My name is Pawel, I work in a hospital in Warsaw. I grew up in a Catholic family, but I always felt that there was something missing in my faith. For years I thought that my faith was weak, without a deep relationship with God. I wasn’t happy in what I was doing, even though I used to help in the liturgy service, first as an altar boy and later as lector. After coming to Warsaw to study, I hoped that I would find a community that would help me to find happiness in my faith. I tried different communities, but I didn’t find what I was looking for. I lost my joy, I fell into depression.

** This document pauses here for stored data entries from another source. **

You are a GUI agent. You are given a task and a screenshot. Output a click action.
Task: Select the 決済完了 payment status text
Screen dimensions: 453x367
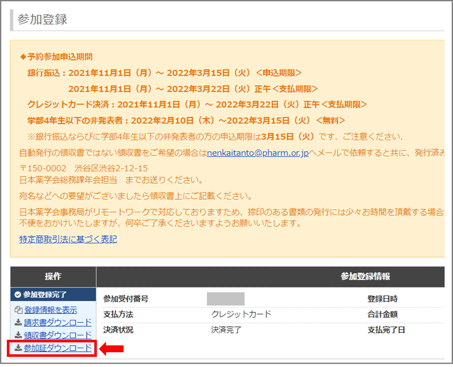coord(226,330)
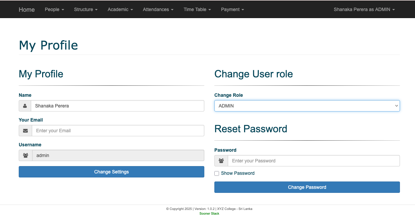The height and width of the screenshot is (222, 415).
Task: Open the Payment menu
Action: [232, 9]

I was hoping that by participating in the WYD it would change. I wanted to be a volunteer in the Parish of St Jacob in Warsaw. During preparation for this event, nothing changed my situation. Weeks before the Days in the Diocese I was informed that I had an aneurism in my brain. At that time I thought about giving up. I even thought about suicide. But finally I stayed as volunteer. On the two first days I was in charge of taking people from the airport. On the second day I took a group of 30 people who were part of the Shalom Community from Israel. On the bus, the youth took out their instruments and started to sing and dance. I didn’t know what to do as I felt a bit embarrassed about that situation. I wanted to run away and not come back. But God had other plans.

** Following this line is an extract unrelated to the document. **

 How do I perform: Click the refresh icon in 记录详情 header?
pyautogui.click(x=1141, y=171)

I remained in this same group for the next two days. Their happiness started to have influence over me. I saw real happiness of faith, something that I always looked for. The more people I met from Shalom Community, the more happiness there was in me. I forgot about my problems. It was something which I have never felt in Poland. I have never seen such happiness in evangelization, such devotion for mission. I joined them in street evangelization and I saw how they lead people to God. After the Days in the Diocese I went to Cracow where I spent every afternoon with the Shalom Community. It was a beautiful experience when I saw the way they evangelized and shared their happiness with others.

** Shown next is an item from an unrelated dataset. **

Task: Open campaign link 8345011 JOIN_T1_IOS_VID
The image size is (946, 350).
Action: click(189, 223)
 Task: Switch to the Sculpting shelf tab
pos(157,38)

Because of them, I discovered which path I should follow in my life, what I should be devoted to. I want to show the same happiness in faith as they did. During this whole time with them, about two weeks, I didn’t have any moment of depression; instead, I was filled with joy! It was something that I haven’t felt for years. As I thought about the aneurism, this experience also gave me strength because I knew that God still wanted me to live. So, why shouldn’t I give Him my whole life and my happiness?